The son, during 1990-1991, was a waiter who had a tax lien for not reporting accurately his tips and needed a place to stay. The defendant father permitted his son to stay in the apartment, provided that he pay monthly maintenance that, as conceded, was less than the prevailing amounts charged for rent. (Hearing transcript at 50.)

The court has resolved issues of credibility in favor of the defendant father. The plaintiff son’s testimony is corroborated solely by the account of his life partner. The partner testified that the father gave the keys of the apartment to his son, and said, “[h]ere [are] the keys to your new home,” and kissed him on both cheeks. First, the partner’s testimony is suspect. It is the testimony of a witness with heavy interest. The partner lives in the apartment and presumably would have a lot to gain financially by claiming that the property belonged to the son. Second, and even more important, even if that statement by the father had been made, the handing over the keys and even a reference to “your new home” hardly evidences a gift of a co-op or a house. Such a statement could have been made by a father to a debt-ridden son allowing him an affordable place to live.

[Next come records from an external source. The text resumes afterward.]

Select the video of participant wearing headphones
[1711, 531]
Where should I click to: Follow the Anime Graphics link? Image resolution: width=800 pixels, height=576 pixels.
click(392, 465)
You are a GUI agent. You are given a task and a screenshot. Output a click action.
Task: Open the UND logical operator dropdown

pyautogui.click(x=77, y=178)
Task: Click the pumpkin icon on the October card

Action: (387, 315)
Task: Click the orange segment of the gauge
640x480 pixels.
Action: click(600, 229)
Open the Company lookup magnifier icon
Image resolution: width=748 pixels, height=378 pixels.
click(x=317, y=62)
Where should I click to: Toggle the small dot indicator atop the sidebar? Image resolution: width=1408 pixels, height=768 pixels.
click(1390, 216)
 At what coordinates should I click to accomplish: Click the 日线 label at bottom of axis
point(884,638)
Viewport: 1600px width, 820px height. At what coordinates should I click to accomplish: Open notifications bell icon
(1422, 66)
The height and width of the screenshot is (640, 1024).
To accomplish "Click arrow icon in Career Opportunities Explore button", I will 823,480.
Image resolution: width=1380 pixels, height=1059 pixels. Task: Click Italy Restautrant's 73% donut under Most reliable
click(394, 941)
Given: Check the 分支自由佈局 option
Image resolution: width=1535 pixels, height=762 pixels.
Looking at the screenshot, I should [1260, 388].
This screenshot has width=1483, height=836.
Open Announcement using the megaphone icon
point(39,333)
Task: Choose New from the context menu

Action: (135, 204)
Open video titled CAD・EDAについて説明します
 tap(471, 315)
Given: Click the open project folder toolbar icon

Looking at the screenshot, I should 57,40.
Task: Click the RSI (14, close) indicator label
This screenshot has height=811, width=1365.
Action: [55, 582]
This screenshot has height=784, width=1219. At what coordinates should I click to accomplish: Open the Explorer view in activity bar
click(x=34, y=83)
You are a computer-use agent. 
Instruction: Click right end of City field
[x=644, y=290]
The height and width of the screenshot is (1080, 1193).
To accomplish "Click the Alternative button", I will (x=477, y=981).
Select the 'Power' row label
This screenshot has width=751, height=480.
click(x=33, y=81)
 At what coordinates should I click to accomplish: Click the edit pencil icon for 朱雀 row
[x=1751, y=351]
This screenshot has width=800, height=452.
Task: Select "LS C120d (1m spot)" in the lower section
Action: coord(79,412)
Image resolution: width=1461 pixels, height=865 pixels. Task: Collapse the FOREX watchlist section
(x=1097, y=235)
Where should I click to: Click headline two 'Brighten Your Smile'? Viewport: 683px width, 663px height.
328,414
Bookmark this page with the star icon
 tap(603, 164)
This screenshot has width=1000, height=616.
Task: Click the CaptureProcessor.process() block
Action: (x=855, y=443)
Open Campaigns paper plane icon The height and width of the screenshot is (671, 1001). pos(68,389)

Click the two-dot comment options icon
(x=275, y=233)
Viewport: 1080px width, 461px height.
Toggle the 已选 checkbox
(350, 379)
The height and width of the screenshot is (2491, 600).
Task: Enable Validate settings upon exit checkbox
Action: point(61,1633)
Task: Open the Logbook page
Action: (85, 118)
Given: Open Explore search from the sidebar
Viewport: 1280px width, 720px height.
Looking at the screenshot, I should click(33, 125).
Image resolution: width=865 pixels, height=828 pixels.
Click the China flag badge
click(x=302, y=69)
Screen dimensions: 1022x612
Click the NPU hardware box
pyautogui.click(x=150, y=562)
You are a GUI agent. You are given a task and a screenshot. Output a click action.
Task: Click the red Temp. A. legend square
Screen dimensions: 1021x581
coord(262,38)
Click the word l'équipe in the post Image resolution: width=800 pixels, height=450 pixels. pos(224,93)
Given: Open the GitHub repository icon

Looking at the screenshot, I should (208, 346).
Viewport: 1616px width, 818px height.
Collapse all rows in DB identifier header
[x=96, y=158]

Both the father and son testified as to a loan of approximately $10,000 made by the son to his father. The son testified that he orally forgave the indebtedness, saying to his father that he could not accept the loan’s repayment in light of the father’s past gift of the apartment. The father, in his testimony at the hearing, admitted the debt, but otherwise disputed the son’s account. The father testified that he had no intention of paying his son back since he had given a lot of money and other property to his son in excess of the loan amount.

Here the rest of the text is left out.